At the heart of this new version of Resident Evil (the character through whose eyes the story would unfold, were this a first-person video game) is Jade, played by Charlie’s Angels Ella Balinska. She’s a tough, undercut-sporting scientist-cum-action hero, in the mould of Resident Evil heroines before her. The twist here is that her father is Albert Wesker (the Big Bad of the games) played with typically sonorous authority by The Wire’s Lance Reddick. Two timelines unfold: the “present” day, where Jade, a research scientist, monitors zombies on the streets of London (“Come on, show me something,” she whispers at a rabbit she’s placed before the horde), and 2022, when she was a child living with her father and sister in New Raccoon City. This thread, it soon emerges, chronicles the genesis of the virus that will imminently reduce humanity to a mass of slobbering flesh munchers.
The backstory quickly becomes a cautionary tale of corporate greed and the exploitation of the wellness fad (after Severance it seems everyone wants a slice of dystopian workplace culture), while, ahead in 2036, Jade finds herself on the run, pursued by both the undead (“The T-virus doesn’t kill people, it rewires their brains,” Jade observes. “All they want to do is eat and spread the virus”) and the shadowy Umbrella Corporation, her father’s employer. The zombies themselves – and let’s face it, a Resident Evil adaptation is only as good as its ravenous swarm – look like a flash mob of A-level drama students, until they start running, at which point the frenetic action sequences are lit more sparingly than a medieval boudoir.
Perhaps the makers of this show felt that escaping the video game aesthetic was enough. And for some it will be: in the Wesker origin story and the skull-crunching violence, there’s something to appeal to devotees of the landmark franchise. But for those unfamiliar with the fabled video game series, this will feel like little more than a muddled, and somewhat tacky, zombie serial, saddled with the baggage of pre-existing lore. The video games were a monster hit, but there’s not enough meat on the bones of this rework for anyone but hardcore completists.
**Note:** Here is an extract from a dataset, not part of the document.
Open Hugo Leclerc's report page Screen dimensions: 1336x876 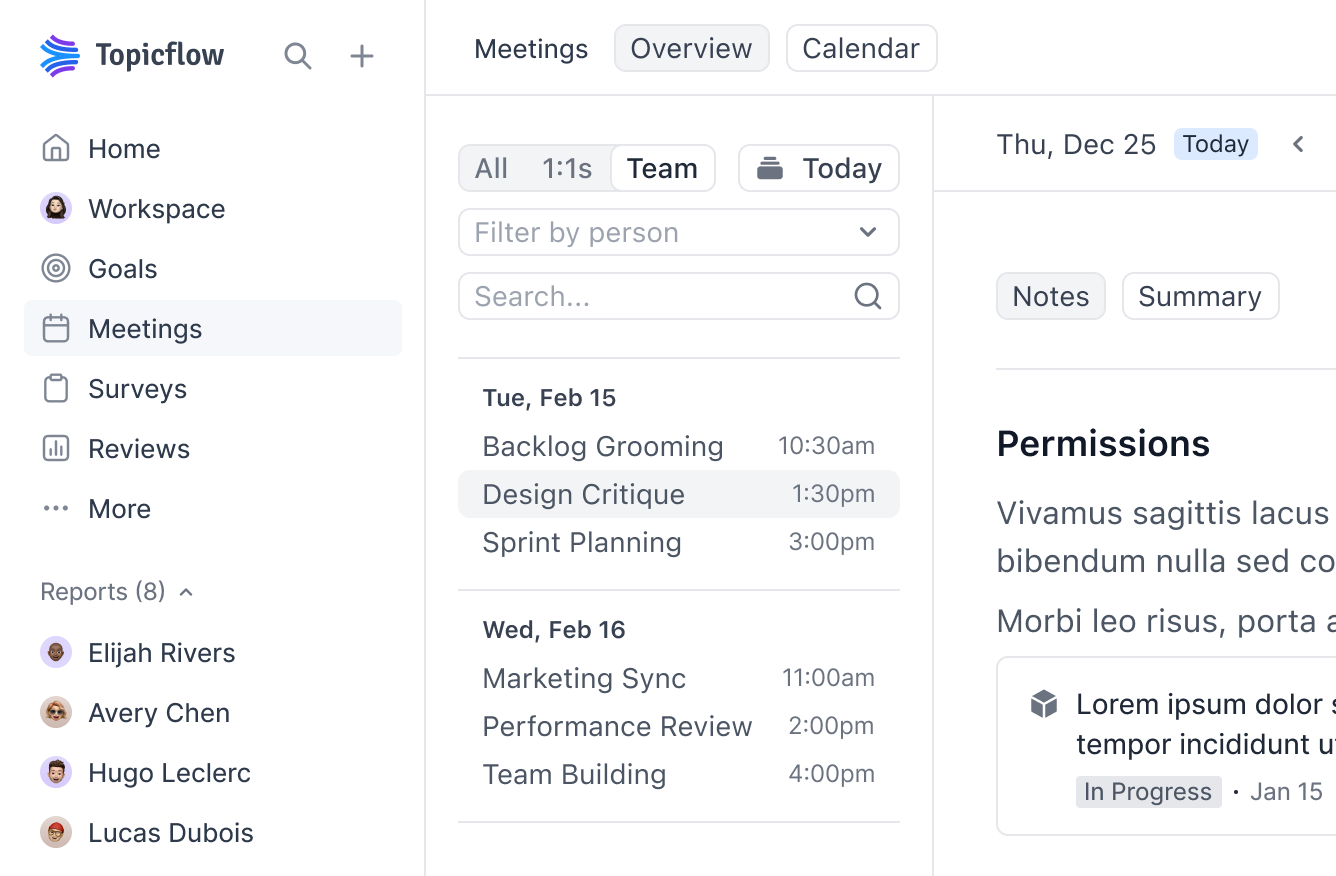pyautogui.click(x=170, y=772)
The whole thing is shonky. The writing, by necessity, is largely expository and clichéd (“Scientists said the world would end in 2036,” Jade’s opening monologue announces. “But they were wrong: the world ended a long time ago”), though they also find room for some weird asides, courtesy, mainly, of Paola Nunez’s very evil Evelyn Marcus. She says things like, “Who hasn’t popped a Xany and gone hunting for Louboutins?”, before snipping the head of a rat with a pair of scissors, in case you were in any doubt that she’s a wrong’un. The visuals, meanwhile, range from a Black Mirror-lite techscape to an abandoned world built on cheap sets and half-baked CGI. The production design invites comparisons with both 28 Days Later and Children of Men; comparisons that look increasingly unflattering as the show reverts back to its relentless gameplay origins.